* **What is expected**: Copy out exactly the lines from the start of the data to the line containing "Agência MX Design (103, 2468)". Include both.

[Stored data]
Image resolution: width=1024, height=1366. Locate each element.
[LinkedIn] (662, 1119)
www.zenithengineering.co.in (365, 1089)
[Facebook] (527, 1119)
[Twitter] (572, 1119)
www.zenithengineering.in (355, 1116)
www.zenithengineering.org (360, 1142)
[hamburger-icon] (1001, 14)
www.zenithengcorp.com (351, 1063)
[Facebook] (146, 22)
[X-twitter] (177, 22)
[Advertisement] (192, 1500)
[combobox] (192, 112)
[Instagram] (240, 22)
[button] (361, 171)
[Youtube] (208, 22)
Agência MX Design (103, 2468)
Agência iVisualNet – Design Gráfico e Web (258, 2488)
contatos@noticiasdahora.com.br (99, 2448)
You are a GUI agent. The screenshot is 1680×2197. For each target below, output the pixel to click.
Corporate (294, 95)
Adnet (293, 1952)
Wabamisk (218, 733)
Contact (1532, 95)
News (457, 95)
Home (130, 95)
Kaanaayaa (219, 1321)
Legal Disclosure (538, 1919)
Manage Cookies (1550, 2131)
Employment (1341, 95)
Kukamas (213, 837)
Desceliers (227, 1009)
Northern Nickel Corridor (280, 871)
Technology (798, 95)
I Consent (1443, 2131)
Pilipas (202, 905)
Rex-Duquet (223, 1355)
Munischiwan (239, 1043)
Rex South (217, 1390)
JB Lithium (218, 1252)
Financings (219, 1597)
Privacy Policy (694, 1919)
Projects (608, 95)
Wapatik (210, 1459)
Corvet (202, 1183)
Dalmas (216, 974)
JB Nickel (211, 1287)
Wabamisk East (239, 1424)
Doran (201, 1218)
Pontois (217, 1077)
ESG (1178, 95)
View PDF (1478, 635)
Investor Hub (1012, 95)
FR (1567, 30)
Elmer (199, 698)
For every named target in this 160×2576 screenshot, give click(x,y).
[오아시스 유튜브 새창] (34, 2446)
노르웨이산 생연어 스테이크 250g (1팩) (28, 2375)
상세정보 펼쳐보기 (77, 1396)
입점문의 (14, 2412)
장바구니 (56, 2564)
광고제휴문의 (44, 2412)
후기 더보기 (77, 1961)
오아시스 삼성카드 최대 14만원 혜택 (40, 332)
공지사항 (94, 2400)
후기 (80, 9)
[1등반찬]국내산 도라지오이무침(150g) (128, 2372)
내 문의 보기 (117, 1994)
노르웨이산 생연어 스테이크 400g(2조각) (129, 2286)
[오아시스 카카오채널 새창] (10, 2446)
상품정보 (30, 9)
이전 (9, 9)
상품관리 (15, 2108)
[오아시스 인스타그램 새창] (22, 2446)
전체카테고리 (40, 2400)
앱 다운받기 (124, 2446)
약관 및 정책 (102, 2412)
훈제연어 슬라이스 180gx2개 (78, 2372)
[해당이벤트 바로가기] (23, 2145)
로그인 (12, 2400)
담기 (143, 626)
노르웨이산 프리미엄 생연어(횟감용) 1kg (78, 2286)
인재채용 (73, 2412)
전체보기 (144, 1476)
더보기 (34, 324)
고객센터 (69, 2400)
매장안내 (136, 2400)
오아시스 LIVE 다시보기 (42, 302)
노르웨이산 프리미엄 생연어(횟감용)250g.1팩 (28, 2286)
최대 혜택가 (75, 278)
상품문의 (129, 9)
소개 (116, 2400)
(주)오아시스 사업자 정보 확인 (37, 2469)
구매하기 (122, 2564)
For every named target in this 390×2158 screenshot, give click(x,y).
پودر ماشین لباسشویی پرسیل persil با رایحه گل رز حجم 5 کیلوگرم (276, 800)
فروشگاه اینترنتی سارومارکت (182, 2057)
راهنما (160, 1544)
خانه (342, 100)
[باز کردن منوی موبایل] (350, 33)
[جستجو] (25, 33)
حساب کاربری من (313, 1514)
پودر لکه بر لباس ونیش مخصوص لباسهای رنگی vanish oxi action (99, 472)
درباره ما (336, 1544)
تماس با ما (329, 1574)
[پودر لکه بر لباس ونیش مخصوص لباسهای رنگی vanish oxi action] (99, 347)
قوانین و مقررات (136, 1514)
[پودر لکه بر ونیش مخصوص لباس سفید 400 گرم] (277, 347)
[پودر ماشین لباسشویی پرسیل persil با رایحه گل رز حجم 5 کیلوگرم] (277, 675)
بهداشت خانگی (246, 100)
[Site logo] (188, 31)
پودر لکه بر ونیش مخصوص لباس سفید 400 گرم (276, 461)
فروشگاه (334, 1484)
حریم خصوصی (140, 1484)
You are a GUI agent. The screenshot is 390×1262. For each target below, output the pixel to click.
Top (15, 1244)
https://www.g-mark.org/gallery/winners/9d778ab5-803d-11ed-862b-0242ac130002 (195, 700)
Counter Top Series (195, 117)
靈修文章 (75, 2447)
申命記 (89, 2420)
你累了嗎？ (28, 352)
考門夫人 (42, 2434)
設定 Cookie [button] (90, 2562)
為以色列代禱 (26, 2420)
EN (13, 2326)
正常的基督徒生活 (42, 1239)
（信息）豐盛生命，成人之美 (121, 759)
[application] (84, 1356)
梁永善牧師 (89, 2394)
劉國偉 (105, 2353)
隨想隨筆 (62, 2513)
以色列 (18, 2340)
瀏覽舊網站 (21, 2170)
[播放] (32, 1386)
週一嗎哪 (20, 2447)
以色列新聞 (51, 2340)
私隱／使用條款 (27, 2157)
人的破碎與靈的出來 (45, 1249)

* **Output below**:
Image resolution: width=1024, height=1366. Locate each element.
[LinkedIn] (662, 1119)
www.zenithengineering.co.in (365, 1089)
[Facebook] (527, 1119)
[Twitter] (572, 1119)
www.zenithengineering.in (355, 1116)
www.zenithengineering.org (360, 1142)
[hamburger-icon] (1001, 14)
www.zenithengcorp.com (351, 1063)
[Facebook] (146, 22)
[X-twitter] (177, 22)
[Advertisement] (192, 1500)
[combobox] (192, 112)
[Instagram] (240, 22)
[button] (361, 171)
[Youtube] (208, 22)
Agência MX Design (103, 2468)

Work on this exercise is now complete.